Elle s’élança dans la chambre, possédée par une subite ivresse, répétant tout haut avec ferveur :

— Georges ! mon cher petit Georges !…

S’en aller avec lui, en cette matinée étincelante, dans ce Bois qui devait commencer à verdir !… Ah ! quelle lumière dans son âme après la pénombre de naguère !…

Elle n’appela point, et s’habilla seule, craignant que la femme de chambre remarquât sa hâte, sa fébrilité, son bonheur…

Elle se voulait belle, et choisit absurdement, pour cette course matinale et dérobée, une toilette fragile, d’une élégance déplacée. Tunique de gaze noire sur un fourreau de moelleux satin vert, ceinture à longs pans toute brodée, chapeau à calotte verte, aux larges bords noirs, avec une pluie de plumes pleureuses noires renouées de vert.

Au travers de la gaze légère, son cou, ses bras, la naissance de sa gorge transparaissaient, chair mate et délicate.

Et elle qui, habituellement, détestait les nombreux bijoux, passa un lourd sautoir surchargé de breloques bizarres, entassa des bracelets sur ses poignets découverts par la manche courte, mit des bagues à ses doigts, avec l’impérieux besoin de se parer, de se faire la plus belle, l’idole la plus riche, la plus orgueilleusement superbe pour celui qui l’attendait.

Elle s’enfuit de l’appartement sans bruit, fila le long du quai, et parvint toute haletante à la porte des Tuileries.

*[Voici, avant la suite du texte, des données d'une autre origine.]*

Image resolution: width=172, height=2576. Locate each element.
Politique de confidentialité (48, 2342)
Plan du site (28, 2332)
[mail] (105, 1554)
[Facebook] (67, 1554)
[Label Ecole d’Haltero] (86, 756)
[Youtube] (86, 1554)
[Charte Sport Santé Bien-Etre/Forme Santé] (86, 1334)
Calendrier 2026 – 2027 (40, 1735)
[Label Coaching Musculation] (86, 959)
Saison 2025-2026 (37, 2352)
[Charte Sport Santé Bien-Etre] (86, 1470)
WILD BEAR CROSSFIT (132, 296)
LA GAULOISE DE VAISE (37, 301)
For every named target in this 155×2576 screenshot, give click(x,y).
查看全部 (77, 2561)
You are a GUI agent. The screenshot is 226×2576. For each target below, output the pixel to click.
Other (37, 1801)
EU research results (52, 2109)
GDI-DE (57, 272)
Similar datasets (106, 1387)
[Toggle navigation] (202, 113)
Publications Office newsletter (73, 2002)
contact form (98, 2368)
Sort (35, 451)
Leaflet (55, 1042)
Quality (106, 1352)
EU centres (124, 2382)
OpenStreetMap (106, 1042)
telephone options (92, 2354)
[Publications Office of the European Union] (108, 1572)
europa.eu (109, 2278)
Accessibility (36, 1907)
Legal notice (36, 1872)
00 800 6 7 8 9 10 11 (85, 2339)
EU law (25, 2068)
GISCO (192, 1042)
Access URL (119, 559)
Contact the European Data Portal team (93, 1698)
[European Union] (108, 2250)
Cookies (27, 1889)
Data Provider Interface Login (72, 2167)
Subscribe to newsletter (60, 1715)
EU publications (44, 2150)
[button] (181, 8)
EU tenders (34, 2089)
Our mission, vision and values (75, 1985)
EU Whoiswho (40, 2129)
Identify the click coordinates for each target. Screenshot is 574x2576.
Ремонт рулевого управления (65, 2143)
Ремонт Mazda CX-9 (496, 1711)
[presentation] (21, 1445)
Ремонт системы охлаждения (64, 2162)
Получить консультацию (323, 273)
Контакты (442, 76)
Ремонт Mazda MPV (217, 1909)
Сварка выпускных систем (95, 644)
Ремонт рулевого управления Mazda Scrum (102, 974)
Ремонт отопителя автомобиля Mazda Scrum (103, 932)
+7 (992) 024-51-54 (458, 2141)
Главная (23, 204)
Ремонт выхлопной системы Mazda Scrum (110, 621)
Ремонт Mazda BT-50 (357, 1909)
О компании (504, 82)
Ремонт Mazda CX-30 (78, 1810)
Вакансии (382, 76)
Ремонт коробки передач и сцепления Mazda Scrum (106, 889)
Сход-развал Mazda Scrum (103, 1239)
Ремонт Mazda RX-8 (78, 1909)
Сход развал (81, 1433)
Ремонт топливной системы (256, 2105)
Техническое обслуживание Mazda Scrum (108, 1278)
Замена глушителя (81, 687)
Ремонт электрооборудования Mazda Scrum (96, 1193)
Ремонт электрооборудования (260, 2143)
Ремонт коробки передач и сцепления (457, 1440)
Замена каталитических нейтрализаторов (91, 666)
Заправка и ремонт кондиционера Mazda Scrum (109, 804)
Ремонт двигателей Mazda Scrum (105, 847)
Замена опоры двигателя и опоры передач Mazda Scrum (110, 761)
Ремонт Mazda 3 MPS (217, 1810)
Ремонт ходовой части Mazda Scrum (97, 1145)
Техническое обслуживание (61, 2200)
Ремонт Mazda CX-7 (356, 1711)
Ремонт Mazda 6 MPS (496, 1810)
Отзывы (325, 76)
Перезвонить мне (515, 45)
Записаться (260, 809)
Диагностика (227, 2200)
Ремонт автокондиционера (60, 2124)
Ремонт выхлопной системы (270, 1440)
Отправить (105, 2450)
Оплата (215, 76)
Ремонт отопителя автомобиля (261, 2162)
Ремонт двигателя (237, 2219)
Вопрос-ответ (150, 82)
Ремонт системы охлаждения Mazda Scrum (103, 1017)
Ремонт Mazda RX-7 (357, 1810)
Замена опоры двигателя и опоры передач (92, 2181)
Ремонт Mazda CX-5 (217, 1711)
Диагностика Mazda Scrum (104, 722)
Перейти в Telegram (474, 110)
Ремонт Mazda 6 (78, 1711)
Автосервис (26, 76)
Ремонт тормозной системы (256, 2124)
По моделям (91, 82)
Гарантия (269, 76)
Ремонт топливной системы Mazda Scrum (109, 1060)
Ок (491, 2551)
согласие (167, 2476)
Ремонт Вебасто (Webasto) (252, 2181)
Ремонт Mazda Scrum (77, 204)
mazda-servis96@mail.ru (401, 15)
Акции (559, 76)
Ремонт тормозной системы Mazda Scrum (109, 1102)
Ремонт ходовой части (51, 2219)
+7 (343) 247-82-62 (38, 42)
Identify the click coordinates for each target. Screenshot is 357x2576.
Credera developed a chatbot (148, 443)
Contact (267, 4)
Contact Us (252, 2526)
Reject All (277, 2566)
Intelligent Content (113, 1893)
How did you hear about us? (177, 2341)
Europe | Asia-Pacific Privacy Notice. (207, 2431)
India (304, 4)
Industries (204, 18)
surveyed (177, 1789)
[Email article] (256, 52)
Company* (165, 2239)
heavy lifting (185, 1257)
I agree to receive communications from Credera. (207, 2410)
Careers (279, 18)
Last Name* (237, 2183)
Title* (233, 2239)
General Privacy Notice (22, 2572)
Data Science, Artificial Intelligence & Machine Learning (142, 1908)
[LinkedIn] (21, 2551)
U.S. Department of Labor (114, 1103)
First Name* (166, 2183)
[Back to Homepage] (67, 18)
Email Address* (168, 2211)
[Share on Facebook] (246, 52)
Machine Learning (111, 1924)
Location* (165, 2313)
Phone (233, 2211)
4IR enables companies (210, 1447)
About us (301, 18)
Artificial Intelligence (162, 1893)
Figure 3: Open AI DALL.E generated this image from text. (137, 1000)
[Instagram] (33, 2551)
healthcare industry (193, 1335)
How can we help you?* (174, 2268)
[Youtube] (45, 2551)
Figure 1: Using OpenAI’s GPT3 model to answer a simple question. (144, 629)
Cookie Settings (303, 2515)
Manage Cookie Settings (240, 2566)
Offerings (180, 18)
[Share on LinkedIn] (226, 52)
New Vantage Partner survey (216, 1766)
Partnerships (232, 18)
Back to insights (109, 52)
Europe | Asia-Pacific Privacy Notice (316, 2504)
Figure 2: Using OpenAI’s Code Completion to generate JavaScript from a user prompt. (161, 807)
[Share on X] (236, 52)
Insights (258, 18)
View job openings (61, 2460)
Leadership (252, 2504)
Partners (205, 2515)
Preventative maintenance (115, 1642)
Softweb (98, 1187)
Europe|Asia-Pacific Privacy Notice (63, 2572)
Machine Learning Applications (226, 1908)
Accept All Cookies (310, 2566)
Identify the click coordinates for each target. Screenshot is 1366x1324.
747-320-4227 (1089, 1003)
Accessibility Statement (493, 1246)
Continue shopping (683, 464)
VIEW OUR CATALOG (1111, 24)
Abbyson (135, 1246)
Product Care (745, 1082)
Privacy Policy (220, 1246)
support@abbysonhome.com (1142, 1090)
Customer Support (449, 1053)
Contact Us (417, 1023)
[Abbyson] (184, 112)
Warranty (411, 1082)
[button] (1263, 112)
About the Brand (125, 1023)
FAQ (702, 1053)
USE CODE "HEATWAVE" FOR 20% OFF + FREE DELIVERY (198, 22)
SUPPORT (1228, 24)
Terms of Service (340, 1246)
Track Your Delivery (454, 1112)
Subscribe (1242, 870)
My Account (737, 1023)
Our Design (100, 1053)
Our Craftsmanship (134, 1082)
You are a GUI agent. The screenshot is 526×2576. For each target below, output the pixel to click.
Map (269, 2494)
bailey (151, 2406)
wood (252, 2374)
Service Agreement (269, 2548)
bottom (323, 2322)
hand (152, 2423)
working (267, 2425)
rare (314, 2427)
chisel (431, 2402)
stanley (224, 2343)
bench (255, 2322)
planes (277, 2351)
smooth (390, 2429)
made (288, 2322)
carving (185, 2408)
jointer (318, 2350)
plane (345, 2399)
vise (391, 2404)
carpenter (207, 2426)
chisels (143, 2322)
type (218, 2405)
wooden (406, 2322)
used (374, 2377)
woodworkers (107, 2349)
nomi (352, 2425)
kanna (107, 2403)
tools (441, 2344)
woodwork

Georges, sobrement et élégamment mis, l’air très gentleman ce jour-là, l’attendait adossé à l’un des piliers de la grille. Ses traits fins et mobiles exprimèrent un ravissement à la vue de la jeune femme.

— Viens, oh ! viens ! fit-il bas, en un murmure pareil à une caresse, comme s’il l’entraînait dans une invisible alcôve.

Elle prit son bras, se colla à lui.

— Je t’adore…

Ils demeurèrent pendant quelques instants silencieux, éperdus, savourant une joie indicible, un véritable enivrement à se rencontrer en plein jour, dehors, comme deux amants libres.

Et, sans logique, il eut une défaillance, la désirant aveuglément.

— Si nous montions chez nous ?

Mais Cady protesta.

— Non, non, allons au Bois, comme tu as dit !…

Il se ressaisit.

— Tu as raison… on n’a pas toujours à soi une matinée comme celle-ci…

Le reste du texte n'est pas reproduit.